(Beginning of Supplied material)

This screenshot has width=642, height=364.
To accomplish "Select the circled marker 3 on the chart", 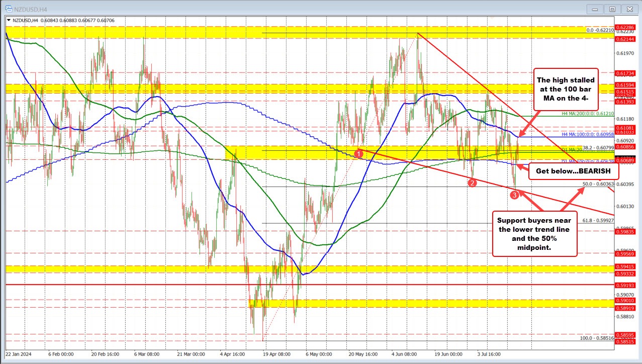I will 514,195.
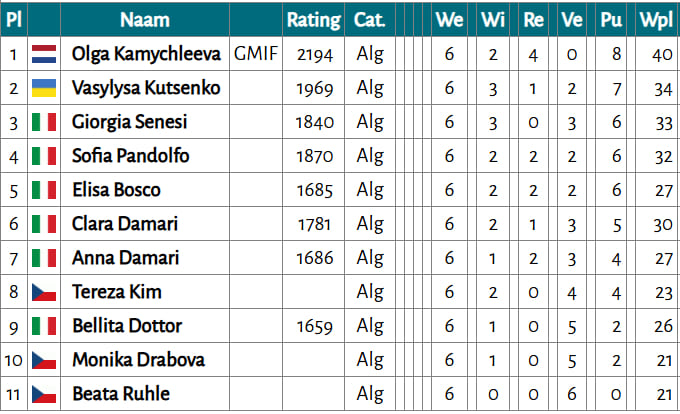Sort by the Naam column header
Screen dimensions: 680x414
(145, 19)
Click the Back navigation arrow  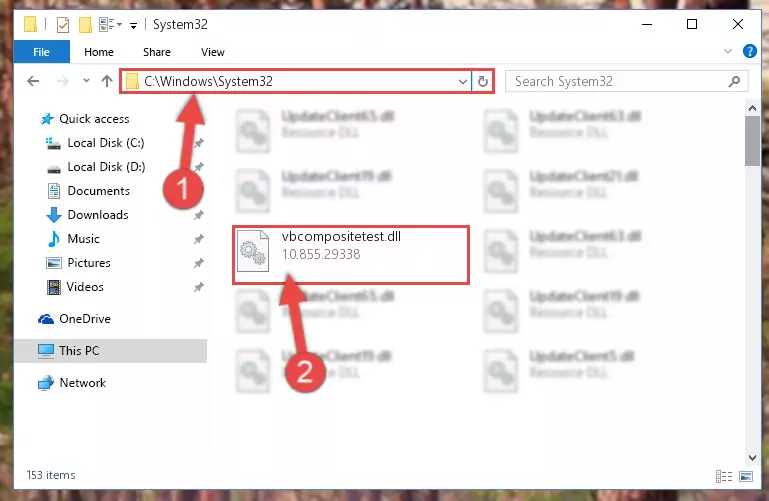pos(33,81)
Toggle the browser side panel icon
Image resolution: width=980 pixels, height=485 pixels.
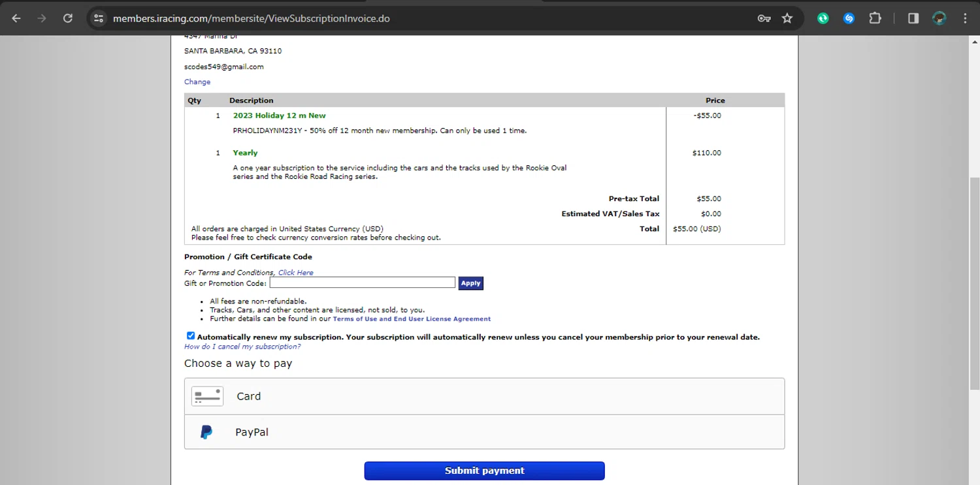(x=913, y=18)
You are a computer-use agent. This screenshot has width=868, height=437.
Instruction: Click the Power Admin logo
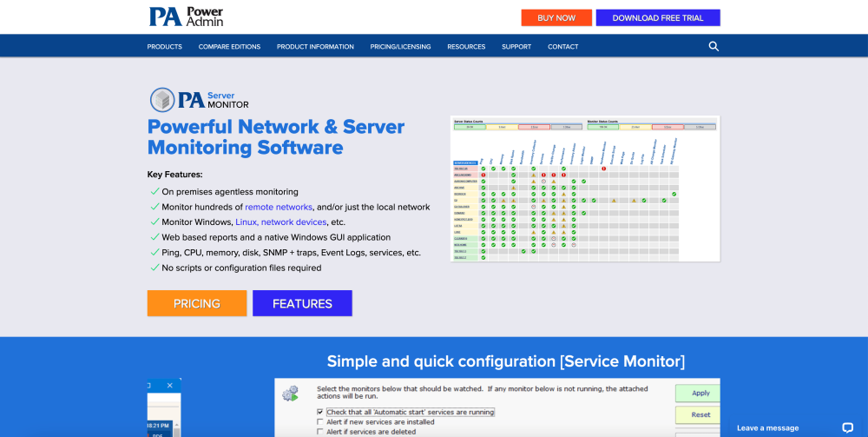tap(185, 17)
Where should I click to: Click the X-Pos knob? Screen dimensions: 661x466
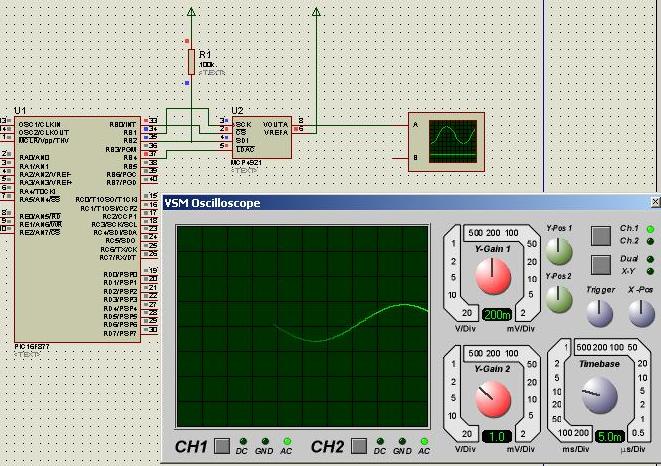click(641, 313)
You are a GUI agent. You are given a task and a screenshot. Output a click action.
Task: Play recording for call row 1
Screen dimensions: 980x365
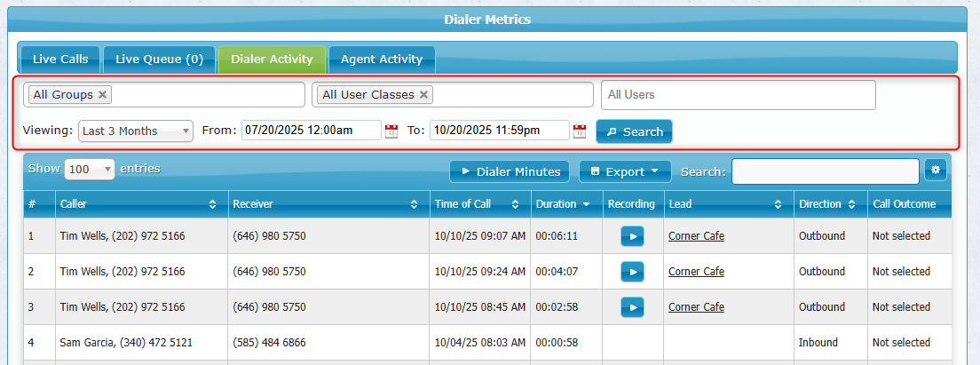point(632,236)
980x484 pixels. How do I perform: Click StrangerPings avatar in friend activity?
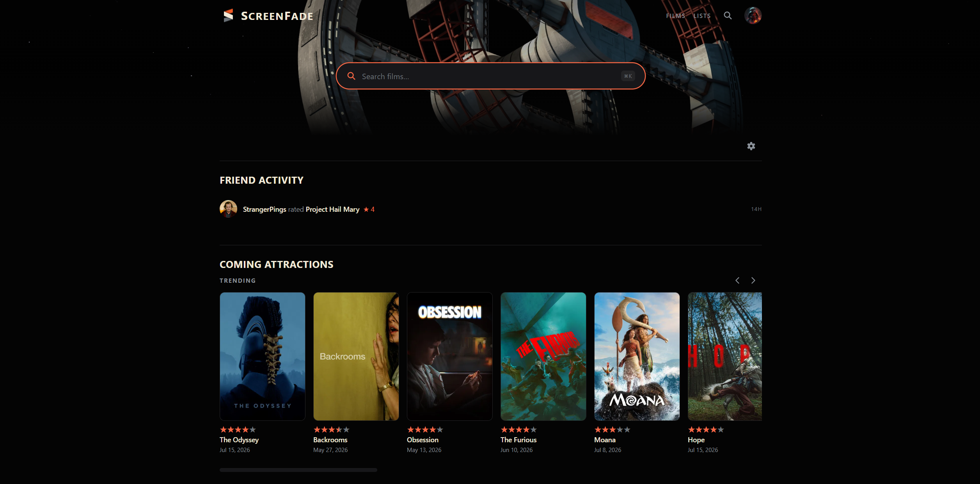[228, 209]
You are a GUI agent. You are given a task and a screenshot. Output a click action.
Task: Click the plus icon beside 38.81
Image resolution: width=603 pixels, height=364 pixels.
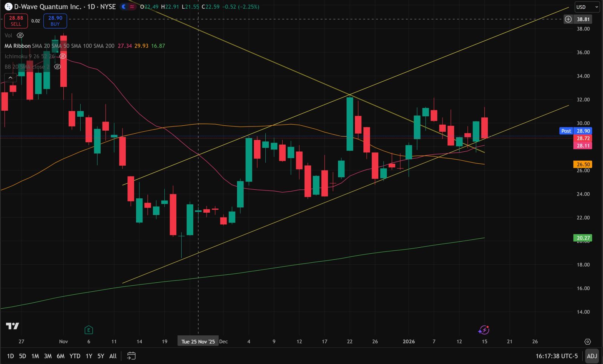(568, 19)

(End of Supplied material)

▶ **Aim of the exercise**:
If a line in the records above has the word "icon", copy it.

▶ **The answer**:
Toggle the browser side panel icon
Task: Click the plus icon beside 38.81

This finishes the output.